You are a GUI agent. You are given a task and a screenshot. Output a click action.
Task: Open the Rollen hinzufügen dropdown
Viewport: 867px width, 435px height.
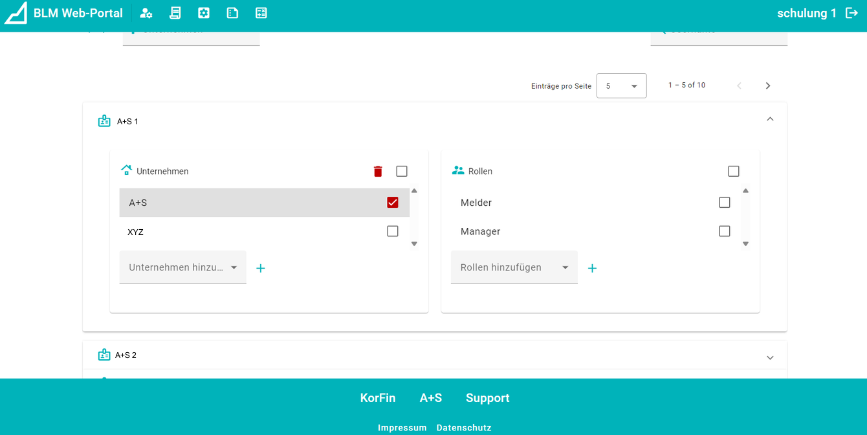click(514, 267)
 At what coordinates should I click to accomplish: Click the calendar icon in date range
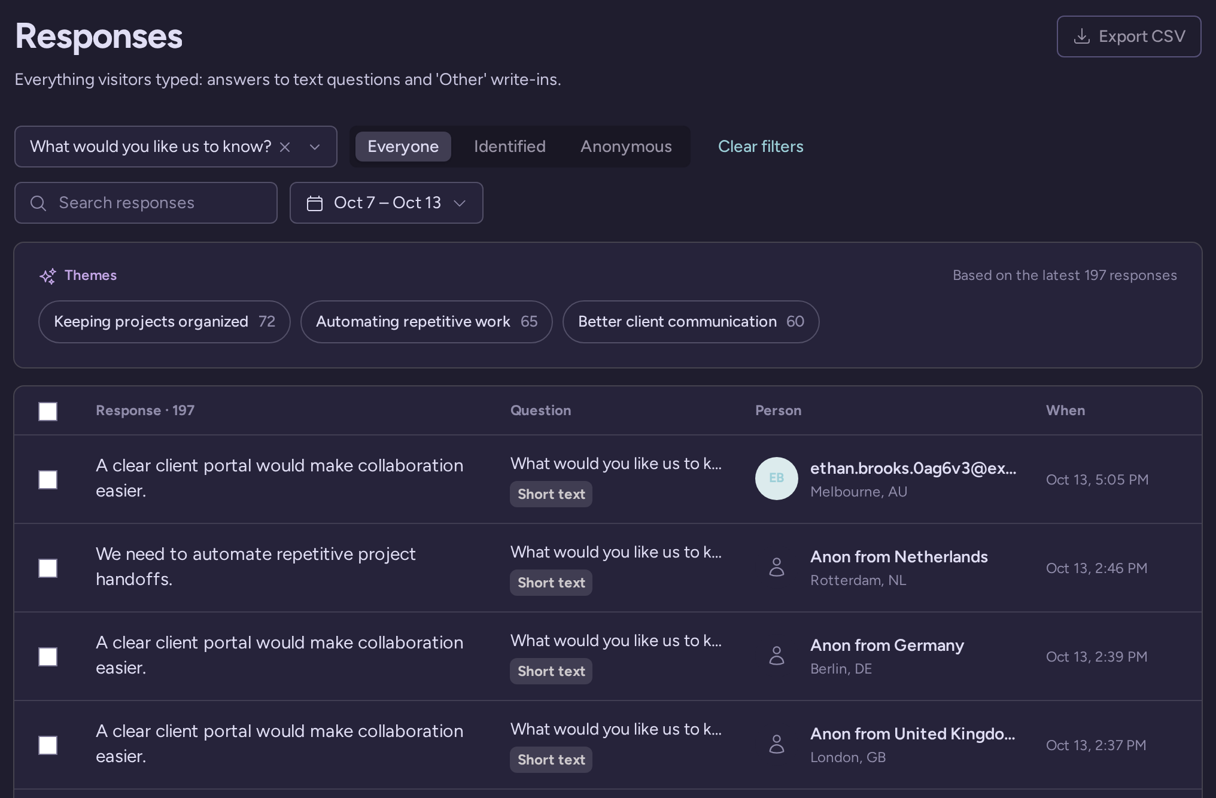tap(315, 203)
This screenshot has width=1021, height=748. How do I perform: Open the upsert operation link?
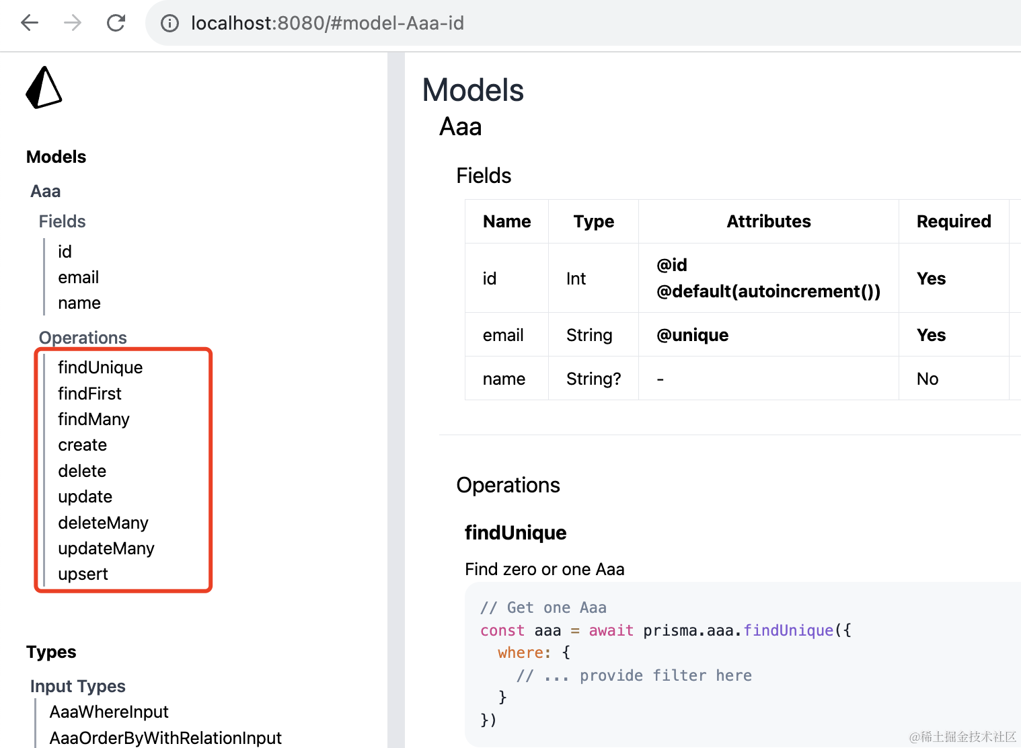(x=83, y=574)
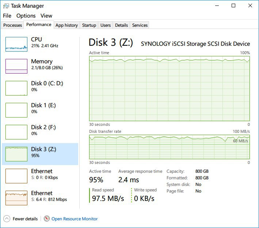Viewport: 259px width, 228px height.
Task: Switch to the App history tab
Action: coord(66,25)
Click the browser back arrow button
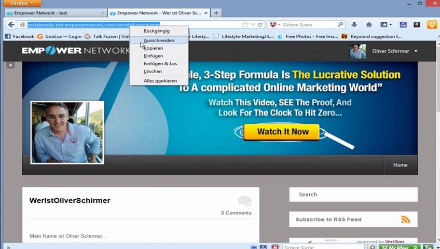The height and width of the screenshot is (249, 440). click(11, 24)
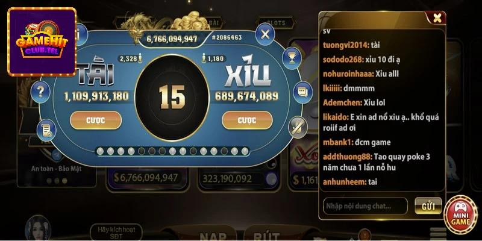Click the GameHit Club logo
This screenshot has width=482, height=241.
(42, 42)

▶ **What you will do**: Leaving the pictures out, write out all the material above exactly.

▶ **Output below**:
You are a GUI agent. You are given a task and a screenshot. Output a click action.
Task: Open the Rollen hinzufügen dropdown
Viewport: 867px width, 435px height.
click(514, 267)
 At what coordinates should I click to accomplish: Click the calendar icon in date range
tap(315, 203)
This screenshot has width=1021, height=748. How do I perform: Open the upsert operation link?
(x=83, y=574)
Viewport: 259px width, 228px height.
Task: Switch to the App history tab
Action: coord(66,25)
Click the browser back arrow button
The height and width of the screenshot is (249, 440). click(11, 24)
Click the GameHit Club logo
This screenshot has width=482, height=241.
(42, 42)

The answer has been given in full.